PAGE EXTRACT:
The examples here are like the examples for the StringArray. Not too helpful, but I notice that the ‘See Also’ box sends me to something called a Pandas Series. It isn’t obvious at my first read through, but a bit of persistence gives me a new hint.

I realize that Series data is ‘iterable.’ Looking up what ‘iterable’ means in the Python Glossary suggests that I need a for loop. So I try:
for i in pandas.Series(tag_list):
print(i)
This displays a list of the unique ‘tag’ values without any extra characters or meta information.
yearpublished
minplayers
maxplayers
playingtime
minplaytime
maxplaytime
age
name
description
thumbnail
image
boardgamepublisher
boardgamehonor
boardgamemechanic
boardgamepodcastepisode
boardgameversion
boardgamefamily
boardgamecategory
boardgameartist
boardgamedesigner
boardgamesubdomain
poll
statistics
boardgameimplementation
videogamebg
boardgameaccessory
boardgameexpansion
boardgamecompilation
boardgameintegration
boardgame
boardgameissuearticle
bgaccessoryversion
videogametheme
videogameversion
videogamedeveloper
videogamepublisher
videogamegenre
videogamemode
videogameplatform
videogamecharacter
vgcharacterversion
rpgissuearticle
rpgartist
rpgpublisher
rpggenre
rpgdesigner
rpgproducer
rpgcategory
rpgitemversion
rpgpodcastepisode
error
commerceweblink
rpg
rpgmechanic
rpgseries
rpghonor
rpgsetting
rpgissueversion
rpgissue
videogameexpansion
videogamehonor
videogameseries
videogamecompilation
videogamehardwarecategory
videogamehwversion
videogamehwmfg
vgwalkthrough
videogamefranchise
videogame
videogamehardware
vgcharactercat
boardgameissueversion
boardgameissue
boardgameauthor
Problem solved!
Of course, I could have just copied some code from StackOverflow, but trying to read the APIs helps me understand Python on a whole different level. For example, I won’t soon forget to check the type of my Python objects when they don’t behave as I expect. One of the really nice aspects of Python is how much documentation is available. I should definitely use it!

LIST OF TASKS:
(A) In the page extract, what did the Python Glossary entry for "iterable" suggest the writer needed?
(B) Duplicate the page extract's text from "The examples here" up to and including "a new hint.".
The rows play no part in this.

DATA PROVIDED:
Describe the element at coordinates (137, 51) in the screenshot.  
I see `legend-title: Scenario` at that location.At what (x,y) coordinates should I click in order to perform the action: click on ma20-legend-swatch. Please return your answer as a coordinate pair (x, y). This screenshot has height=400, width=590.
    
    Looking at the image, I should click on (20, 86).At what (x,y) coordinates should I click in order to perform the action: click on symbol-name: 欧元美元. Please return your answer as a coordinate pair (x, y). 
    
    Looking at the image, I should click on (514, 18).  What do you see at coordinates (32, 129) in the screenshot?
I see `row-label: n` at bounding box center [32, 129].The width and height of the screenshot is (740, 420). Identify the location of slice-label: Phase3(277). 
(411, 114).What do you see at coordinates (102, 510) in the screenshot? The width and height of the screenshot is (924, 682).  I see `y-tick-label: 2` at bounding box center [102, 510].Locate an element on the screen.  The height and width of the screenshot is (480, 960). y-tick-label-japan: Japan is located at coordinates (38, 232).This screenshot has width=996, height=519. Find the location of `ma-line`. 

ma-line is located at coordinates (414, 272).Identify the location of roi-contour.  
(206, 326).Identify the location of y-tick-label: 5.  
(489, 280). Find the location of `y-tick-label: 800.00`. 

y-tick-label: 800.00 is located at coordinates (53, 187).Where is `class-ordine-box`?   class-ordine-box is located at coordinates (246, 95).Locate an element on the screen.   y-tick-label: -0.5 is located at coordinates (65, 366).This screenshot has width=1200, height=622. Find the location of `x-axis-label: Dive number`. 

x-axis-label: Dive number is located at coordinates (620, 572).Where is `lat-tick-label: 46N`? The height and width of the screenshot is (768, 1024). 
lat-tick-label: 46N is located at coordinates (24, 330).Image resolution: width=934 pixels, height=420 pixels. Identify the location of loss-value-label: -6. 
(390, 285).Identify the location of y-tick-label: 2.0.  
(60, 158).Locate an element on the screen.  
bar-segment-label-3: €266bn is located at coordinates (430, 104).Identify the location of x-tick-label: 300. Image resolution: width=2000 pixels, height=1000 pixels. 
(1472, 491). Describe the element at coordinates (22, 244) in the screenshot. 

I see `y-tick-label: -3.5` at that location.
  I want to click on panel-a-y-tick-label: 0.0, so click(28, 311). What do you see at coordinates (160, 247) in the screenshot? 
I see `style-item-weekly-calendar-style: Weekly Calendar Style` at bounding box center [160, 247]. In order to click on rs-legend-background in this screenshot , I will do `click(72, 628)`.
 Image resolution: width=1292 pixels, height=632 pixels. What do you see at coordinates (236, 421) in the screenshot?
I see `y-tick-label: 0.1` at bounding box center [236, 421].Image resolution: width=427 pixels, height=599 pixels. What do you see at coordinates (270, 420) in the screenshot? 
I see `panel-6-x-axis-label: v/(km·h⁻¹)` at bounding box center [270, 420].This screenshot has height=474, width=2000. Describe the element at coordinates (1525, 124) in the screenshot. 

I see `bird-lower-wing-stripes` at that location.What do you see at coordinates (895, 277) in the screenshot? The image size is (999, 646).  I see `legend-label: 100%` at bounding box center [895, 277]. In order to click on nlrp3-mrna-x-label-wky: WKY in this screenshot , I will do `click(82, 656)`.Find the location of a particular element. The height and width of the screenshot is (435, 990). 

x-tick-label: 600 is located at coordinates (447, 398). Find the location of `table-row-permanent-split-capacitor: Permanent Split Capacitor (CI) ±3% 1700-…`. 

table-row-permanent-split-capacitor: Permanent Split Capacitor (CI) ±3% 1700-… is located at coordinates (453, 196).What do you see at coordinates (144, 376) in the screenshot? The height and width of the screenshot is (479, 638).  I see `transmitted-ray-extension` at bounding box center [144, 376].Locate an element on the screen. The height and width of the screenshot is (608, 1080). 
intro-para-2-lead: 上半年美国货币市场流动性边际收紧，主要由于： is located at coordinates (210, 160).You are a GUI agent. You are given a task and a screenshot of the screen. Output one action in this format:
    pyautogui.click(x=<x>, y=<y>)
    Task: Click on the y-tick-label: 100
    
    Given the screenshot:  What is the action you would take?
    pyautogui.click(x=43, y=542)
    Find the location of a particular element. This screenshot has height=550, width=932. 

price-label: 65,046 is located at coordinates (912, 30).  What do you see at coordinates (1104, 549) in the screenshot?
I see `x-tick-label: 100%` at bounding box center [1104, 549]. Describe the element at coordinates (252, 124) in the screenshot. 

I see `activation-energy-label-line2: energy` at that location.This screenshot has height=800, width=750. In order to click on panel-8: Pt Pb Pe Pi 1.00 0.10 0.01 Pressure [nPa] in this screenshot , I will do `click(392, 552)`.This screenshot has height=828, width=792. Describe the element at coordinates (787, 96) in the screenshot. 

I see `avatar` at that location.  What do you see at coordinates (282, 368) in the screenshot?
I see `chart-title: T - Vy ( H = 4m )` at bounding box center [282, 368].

LIST OF ANSWERS:
(A) A for loop.

(B)
The examples here are like the examples for the StringArray. Not too helpful, but I notice that the ‘See Also’ box sends me to something called a Pandas Series. It isn’t obvious at my first read through, but a bit of persistence gives me a new hint.